### What is required
Convert the rows, from the line containing "You are a computer-use" through the end of the rows, into a Markdown table with columns Row and Line. Number each line, and leave out blank lines.

-- start of Stored records --

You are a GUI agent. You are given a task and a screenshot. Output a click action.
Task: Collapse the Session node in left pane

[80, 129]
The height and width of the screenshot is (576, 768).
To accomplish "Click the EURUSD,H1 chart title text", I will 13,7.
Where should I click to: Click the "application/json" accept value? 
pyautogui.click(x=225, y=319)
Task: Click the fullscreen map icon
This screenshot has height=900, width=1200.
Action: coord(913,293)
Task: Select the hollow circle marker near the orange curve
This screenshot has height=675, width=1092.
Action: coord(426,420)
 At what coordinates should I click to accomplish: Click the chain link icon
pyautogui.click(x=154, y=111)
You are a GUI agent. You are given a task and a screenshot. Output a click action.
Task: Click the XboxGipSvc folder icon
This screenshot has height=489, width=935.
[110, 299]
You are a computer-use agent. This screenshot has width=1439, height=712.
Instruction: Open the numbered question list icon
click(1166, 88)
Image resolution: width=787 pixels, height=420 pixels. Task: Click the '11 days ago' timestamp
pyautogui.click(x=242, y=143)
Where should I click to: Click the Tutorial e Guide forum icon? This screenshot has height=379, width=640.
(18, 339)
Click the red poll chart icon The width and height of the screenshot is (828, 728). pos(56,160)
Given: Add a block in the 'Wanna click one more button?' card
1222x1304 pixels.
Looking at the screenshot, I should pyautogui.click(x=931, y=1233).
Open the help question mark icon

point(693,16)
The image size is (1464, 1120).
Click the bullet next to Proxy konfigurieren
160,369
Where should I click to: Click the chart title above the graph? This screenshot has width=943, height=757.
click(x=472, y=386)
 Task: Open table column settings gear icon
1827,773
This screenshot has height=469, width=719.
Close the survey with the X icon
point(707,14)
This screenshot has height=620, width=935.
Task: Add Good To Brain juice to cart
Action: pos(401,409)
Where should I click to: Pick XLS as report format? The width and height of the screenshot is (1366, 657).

-- end of Stored records --

### Result for this exercise
| Row | Line |
|---|---|
| 1 | You are a computer-use agent. This screenshot has width=1439, height=712. |
| 2 | Instruction: Open the numbered question list icon |
| 3 | click(1166, 88) |
| 4 | Image resolution: width=787 pixels, height=420 pixels. Task: Click the '11 days ago' timestamp |
| 5 | pyautogui.click(x=242, y=143) |
| 6 | Where should I click to: Click the Tutorial e Guide forum icon? This screenshot has height=379, width=640. |
| 7 | (18, 339) |
| 8 | Click the red poll chart icon The width and height of the screenshot is (828, 728). pos(56,160) |
| 9 | Given: Add a block in the 'Wanna click one more button?' card |
| 10 | 1222x1304 pixels. |
| 11 | Looking at the screenshot, I should pyautogui.click(x=931, y=1233). |
| 12 | Open the help question mark icon |
| 13 | point(693,16) |
| 14 | The image size is (1464, 1120). |
| 15 | Click the bullet next to Proxy konfigurieren |
| 16 | 160,369 |
| 17 | Where should I click to: Click the chart title above the graph? This screenshot has width=943, height=757. |
| 18 | click(x=472, y=386) |
| 19 |  Task: Open table column settings gear icon |
| 20 | 1827,773 |
| 21 | This screenshot has height=469, width=719. |
| 22 | Close the survey with the X icon |
| 23 | point(707,14) |
| 24 | This screenshot has height=620, width=935. |
| 25 | Task: Add Good To Brain juice to cart |
| 26 | Action: pos(401,409) |
| 27 | Where should I click to: Pick XLS as report format? The width and height of the screenshot is (1366, 657). |